Qual é o médico que cuidaria primeiro da obesidade de uma ou um paciente para depois cuidar da pneumonia? Cometesse tal doidice o “doutor”, certamente, se complicaria com o Conselho Regional de Medicina. Entre os economistas parece haver maior blindagem para desatinos.
A dupla Jair Bolsonaro e Paulo Guedes acha que, em primeiro lugar, deve-se “emagrecer” o Estado brasileiro, cortar gastos, ajustar as contas, produzir superávit já em 2019. O desemprego, que é a pneumonia, será resolvido com a “dieta”, acreditam eles, seus parceiros do mercado financeiro e liberais em geral.
“Então, meu diagnóstico é o seguinte: gasto público, gasto público, gasto público, reforma fiscal, reforma fiscal, reforma fiscal.” Disse Paulo Guedes, guru econômico do presidente eleito, ao jornal Valor Econômico em julho deste ano.
Há exatos 903 dias, Henrique Meirelles assumia o Ministério da Fazendo prometendo controlar os gastos para melhorar as contas públicas, fazer a economia rapidamente voltar a crescer e reduzir o desemprego: “A prioridade hoje é o equilíbrio fiscal, isto é, a estabilização do crescimento da dívida pública.” Na realidade o que ocorreu é que a economia não deslanchou e o desemprego continuou elevadíssimo. E, consequentemente, a arrecadação de imposto também não subiu, fazendo com que os deficits fiscais, ao contrário do prometido, fossem muito altos. A dívida pública só fez crescer. Aconteceu tudo ao contrário do que Meirelles prometeu. Por que será diferente com Paulo Guedes?
O grupo recém-eleito tem como prioridade aprovar a Reforma da Previdência ainda este ano. Será que cortar benefícios, a toque de caixa, reduzirá a população desocupada, hoje em 12,5 milhões de pessoas? Diminuirá a taxa de subutilização da força de trabalho, estimada pelo IBGE em 27,3 milhões de pessoas? É imperativo que uma reforma das regras da Previdência Social seja feita com ampla discussão. E, sem dúvida, tal reforma não aliviará, no curto prazo, o sofrimento do desemprego.
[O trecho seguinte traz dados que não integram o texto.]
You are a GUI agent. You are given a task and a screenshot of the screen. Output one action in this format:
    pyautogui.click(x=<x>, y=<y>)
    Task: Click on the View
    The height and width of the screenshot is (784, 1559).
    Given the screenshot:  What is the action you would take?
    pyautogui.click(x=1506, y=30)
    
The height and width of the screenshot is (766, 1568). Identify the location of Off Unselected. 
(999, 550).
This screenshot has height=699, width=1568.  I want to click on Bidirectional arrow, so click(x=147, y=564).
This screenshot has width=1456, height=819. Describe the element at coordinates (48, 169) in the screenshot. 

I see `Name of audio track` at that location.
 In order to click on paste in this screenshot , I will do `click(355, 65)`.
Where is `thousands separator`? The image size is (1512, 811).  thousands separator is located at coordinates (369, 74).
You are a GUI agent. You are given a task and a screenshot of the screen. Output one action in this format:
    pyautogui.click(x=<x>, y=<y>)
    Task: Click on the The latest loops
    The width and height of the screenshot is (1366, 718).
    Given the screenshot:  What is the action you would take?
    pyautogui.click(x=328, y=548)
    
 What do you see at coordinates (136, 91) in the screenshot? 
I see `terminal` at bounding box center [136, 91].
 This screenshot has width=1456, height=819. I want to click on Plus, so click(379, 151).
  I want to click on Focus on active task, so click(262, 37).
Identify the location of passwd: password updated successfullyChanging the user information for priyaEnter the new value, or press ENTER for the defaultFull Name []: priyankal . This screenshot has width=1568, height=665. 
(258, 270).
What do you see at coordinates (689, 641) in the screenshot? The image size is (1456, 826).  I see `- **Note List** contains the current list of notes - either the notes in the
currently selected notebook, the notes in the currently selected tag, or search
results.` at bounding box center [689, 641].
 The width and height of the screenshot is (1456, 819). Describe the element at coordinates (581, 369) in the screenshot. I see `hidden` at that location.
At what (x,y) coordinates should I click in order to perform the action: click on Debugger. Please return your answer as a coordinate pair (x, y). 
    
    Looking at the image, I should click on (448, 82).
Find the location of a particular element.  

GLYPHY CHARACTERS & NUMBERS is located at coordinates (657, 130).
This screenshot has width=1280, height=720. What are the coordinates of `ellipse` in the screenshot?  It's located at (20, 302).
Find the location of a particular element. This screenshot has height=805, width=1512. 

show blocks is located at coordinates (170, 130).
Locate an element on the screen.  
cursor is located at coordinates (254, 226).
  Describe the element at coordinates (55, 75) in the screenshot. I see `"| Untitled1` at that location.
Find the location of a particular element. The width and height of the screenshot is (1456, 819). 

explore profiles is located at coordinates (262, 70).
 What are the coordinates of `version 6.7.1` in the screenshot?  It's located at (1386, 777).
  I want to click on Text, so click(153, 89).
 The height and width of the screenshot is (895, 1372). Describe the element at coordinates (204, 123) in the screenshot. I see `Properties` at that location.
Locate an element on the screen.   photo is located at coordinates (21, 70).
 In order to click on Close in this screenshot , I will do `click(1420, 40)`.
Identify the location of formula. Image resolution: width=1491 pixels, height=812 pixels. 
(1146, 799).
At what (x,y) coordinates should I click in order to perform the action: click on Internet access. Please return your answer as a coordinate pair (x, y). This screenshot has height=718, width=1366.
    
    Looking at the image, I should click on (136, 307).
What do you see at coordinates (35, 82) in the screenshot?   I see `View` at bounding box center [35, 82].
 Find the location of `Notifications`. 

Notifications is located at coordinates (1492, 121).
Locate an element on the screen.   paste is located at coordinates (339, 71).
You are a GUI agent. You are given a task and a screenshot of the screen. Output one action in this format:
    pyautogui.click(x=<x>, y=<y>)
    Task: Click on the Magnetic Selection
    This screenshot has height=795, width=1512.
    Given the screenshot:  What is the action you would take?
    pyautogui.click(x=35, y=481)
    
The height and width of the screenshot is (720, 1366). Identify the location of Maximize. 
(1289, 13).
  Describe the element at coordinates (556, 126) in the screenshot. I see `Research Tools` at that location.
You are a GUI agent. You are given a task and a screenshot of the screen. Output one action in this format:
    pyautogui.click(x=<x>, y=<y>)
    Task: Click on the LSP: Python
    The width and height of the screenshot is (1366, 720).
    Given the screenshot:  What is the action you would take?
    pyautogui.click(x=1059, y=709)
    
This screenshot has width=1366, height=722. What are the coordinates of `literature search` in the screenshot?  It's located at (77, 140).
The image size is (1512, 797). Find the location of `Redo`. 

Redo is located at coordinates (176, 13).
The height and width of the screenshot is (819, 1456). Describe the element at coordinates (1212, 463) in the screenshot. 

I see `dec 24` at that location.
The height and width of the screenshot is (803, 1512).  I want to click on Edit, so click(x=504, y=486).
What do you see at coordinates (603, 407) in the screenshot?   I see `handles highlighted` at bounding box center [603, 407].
Paulo Guedes adora uma privatização: vamos diminuir a dívida pública em centenas de bilhões de reais, tem afirmado. Cabe a pergunta: as privatizações aumentam ou escasseiam a oferta de empregos? As empresas que compram estatais têm como primeira medida demitir, reduzir custos. Onde estavam esses economistas nas privatizações de Fernando Henrique Cardoso do PSDB?
Escrevi em outra matéria, em 24/09/2018, que:
“The Economist, a revista inglesa que completou 175 anos neste mês, tem a enorme qualidade de expor sua ideologia liberal sem meias palavras e sem tentar fingir isenção ou neutralidade como faz a maior parte dos meios comunicação. Mesmo discordando é preciso reconhecer.
Em um longo ensaio, na edição de aniversário, seus editores reconhecem as falhas e as promessas não cumpridas pela política que advogam. Vão além, temendo a escalada autoritária mundial, para propor a “reinvenção do liberalismo para o século XXI”.
A falta de regulação no mercado financeiro e a falta de atenção às pessoas e às localidades prejudicadas pelo comércio globalizado, aliadas à promessa não cumprida de progresso para todos, aos mercados manipulados pela concentração de poder de algumas empresas e às mudanças climáticas são alguns dos componentes do pano de fundo que conforma o desencanto dos eleitores que se deixam levar pelo canto dos candidatos autoritários.”
É preciso relembrar que a crise das hipotecas nos Estados Unidos, iniciada em 2007, só não levou a desgraças semelhantes àquelas da Grande Depressão de 1929, por que o governo inundou o mercado de dólares. Deixou quebrar a Lehman Borthers, viu a gravidade da quebradeira que se seguiria e optou por injetar recursos em bancos, em seguradoras, nas grandes financiadoras de imóveis, até na General Motors. Eles sabem muito bem que no meio da recessão não é hora de se fazer ‘austericídio’s (a morte pela austeridade) como querem o presidente eleito e seu economista preferido.
Paulo Guedes quer aprofundar o teto de gastos. Na idade média também se usava sanguessugas na esperança de que a remoção do sangue curaria o paciente. Retirar recursos da economia, cortar gastos, avisar trabalhadores que seus empregos e direitos trabalhistas correm riscos e alertar os investidores que o Estado muito pouco investirá são os sanguessugas do liberalismo.
E os economistas de plantão recusam-se a acordar desse prolongado delírio.
Nota
1 A pretensa “obesidade” do Estado também é discutível, mas isso fica para outra hora.